TASK DESCRIPTION:
Give the data again exactly as it appears.

DATASET EXCERPTS:
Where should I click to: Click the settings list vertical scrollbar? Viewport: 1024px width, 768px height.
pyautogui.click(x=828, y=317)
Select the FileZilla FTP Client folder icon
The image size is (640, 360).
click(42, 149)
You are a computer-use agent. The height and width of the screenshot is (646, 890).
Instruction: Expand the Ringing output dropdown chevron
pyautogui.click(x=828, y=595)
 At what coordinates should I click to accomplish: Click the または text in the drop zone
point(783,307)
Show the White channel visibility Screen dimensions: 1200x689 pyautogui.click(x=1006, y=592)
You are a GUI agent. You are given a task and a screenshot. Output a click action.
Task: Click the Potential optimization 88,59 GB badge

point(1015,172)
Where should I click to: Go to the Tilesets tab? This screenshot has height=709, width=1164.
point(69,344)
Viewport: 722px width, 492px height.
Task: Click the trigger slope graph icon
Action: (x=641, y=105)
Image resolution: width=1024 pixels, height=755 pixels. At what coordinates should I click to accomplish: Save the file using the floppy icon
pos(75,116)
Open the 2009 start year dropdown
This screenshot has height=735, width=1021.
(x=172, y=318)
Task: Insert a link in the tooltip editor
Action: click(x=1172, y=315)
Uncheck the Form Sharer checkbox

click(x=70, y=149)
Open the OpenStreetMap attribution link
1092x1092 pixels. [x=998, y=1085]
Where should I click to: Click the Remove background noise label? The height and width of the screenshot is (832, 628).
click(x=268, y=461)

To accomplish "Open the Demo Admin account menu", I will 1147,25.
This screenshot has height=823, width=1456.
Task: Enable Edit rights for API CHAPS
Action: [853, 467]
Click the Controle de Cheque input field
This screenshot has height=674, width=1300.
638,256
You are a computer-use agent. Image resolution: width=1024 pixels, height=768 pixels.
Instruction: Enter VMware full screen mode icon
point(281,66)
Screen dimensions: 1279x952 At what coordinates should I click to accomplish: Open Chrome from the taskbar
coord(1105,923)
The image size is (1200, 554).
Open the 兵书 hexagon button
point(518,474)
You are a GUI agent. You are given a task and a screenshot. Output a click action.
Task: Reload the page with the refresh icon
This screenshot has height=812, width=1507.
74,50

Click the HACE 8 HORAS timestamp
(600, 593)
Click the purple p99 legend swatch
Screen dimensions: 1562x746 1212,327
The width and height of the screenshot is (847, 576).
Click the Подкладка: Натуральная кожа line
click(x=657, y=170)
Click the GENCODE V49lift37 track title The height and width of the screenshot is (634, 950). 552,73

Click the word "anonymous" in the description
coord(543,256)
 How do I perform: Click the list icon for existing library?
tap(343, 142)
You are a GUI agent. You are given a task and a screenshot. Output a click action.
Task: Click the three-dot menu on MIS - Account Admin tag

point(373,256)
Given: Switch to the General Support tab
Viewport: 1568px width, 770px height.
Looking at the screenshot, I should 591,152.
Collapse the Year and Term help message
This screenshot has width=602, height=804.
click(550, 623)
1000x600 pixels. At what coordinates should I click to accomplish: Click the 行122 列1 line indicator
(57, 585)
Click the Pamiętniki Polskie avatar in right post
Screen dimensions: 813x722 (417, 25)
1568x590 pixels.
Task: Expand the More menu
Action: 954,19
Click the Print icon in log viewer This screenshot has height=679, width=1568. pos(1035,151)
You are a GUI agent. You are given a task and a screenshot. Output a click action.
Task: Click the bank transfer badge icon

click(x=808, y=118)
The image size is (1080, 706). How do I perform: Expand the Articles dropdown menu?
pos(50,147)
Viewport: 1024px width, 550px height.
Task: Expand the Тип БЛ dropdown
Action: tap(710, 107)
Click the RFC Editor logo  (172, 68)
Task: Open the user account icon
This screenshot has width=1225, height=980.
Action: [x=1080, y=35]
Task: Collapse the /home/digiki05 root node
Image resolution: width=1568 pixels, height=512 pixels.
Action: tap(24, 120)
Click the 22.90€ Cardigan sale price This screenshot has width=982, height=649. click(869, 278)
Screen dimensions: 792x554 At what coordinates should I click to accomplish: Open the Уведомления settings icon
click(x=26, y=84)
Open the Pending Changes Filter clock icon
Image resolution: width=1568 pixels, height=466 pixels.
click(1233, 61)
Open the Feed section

EXERCISE RESPONSE:
Where should I click to: Click the settings list vertical scrollbar? Viewport: 1024px width, 768px height.
pyautogui.click(x=828, y=317)
Select the FileZilla FTP Client folder icon
The image size is (640, 360).
click(42, 149)
You are a computer-use agent. The height and width of the screenshot is (646, 890).
Instruction: Expand the Ringing output dropdown chevron
pyautogui.click(x=828, y=595)
 At what coordinates should I click to accomplish: Click the または text in the drop zone
point(783,307)
Show the White channel visibility Screen dimensions: 1200x689 pyautogui.click(x=1006, y=592)
You are a GUI agent. You are given a task and a screenshot. Output a click action.
Task: Click the Potential optimization 88,59 GB badge

point(1015,172)
Where should I click to: Go to the Tilesets tab? This screenshot has height=709, width=1164.
point(69,344)
Viewport: 722px width, 492px height.
Task: Click the trigger slope graph icon
Action: (x=641, y=105)
Image resolution: width=1024 pixels, height=755 pixels. At what coordinates should I click to accomplish: Save the file using the floppy icon
pos(75,116)
Open the 2009 start year dropdown
This screenshot has height=735, width=1021.
(x=172, y=318)
Task: Insert a link in the tooltip editor
Action: click(x=1172, y=315)
Uncheck the Form Sharer checkbox

click(x=70, y=149)
Open the OpenStreetMap attribution link
1092x1092 pixels. [x=998, y=1085]
Where should I click to: Click the Remove background noise label? The height and width of the screenshot is (832, 628).
click(x=268, y=461)

To accomplish "Open the Demo Admin account menu", I will 1147,25.
This screenshot has height=823, width=1456.
Task: Enable Edit rights for API CHAPS
Action: [853, 467]
Click the Controle de Cheque input field
This screenshot has height=674, width=1300.
638,256
You are a computer-use agent. Image resolution: width=1024 pixels, height=768 pixels.
Instruction: Enter VMware full screen mode icon
point(281,66)
Screen dimensions: 1279x952 At what coordinates should I click to accomplish: Open Chrome from the taskbar
coord(1105,923)
The image size is (1200, 554).
Open the 兵书 hexagon button
point(518,474)
You are a GUI agent. You are given a task and a screenshot. Output a click action.
Task: Reload the page with the refresh icon
This screenshot has height=812, width=1507.
74,50

Click the HACE 8 HORAS timestamp
(600, 593)
Click the purple p99 legend swatch
Screen dimensions: 1562x746 1212,327
The width and height of the screenshot is (847, 576).
Click the Подкладка: Натуральная кожа line
click(x=657, y=170)
Click the GENCODE V49lift37 track title The height and width of the screenshot is (634, 950). 552,73

Click the word "anonymous" in the description
coord(543,256)
 How do I perform: Click the list icon for existing library?
tap(343, 142)
You are a GUI agent. You are given a task and a screenshot. Output a click action.
Task: Click the three-dot menu on MIS - Account Admin tag

point(373,256)
Given: Switch to the General Support tab
Viewport: 1568px width, 770px height.
Looking at the screenshot, I should 591,152.
Collapse the Year and Term help message
This screenshot has width=602, height=804.
click(550, 623)
1000x600 pixels. At what coordinates should I click to accomplish: Click the 行122 列1 line indicator
(57, 585)
Click the Pamiętniki Polskie avatar in right post
Screen dimensions: 813x722 (417, 25)
1568x590 pixels.
Task: Expand the More menu
Action: 954,19
Click the Print icon in log viewer This screenshot has height=679, width=1568. pos(1035,151)
You are a GUI agent. You are given a task and a screenshot. Output a click action.
Task: Click the bank transfer badge icon

click(x=808, y=118)
The image size is (1080, 706). How do I perform: Expand the Articles dropdown menu?
pos(50,147)
Viewport: 1024px width, 550px height.
Task: Expand the Тип БЛ dropdown
Action: tap(710, 107)
Click the RFC Editor logo  (172, 68)
Task: Open the user account icon
This screenshot has width=1225, height=980.
Action: [x=1080, y=35]
Task: Collapse the /home/digiki05 root node
Image resolution: width=1568 pixels, height=512 pixels.
Action: tap(24, 120)
Click the 22.90€ Cardigan sale price This screenshot has width=982, height=649. click(869, 278)
Screen dimensions: 792x554 At what coordinates should I click to accomplish: Open the Уведомления settings icon
click(x=26, y=84)
Open the Pending Changes Filter clock icon
Image resolution: width=1568 pixels, height=466 pixels.
click(1233, 61)
Open the Feed section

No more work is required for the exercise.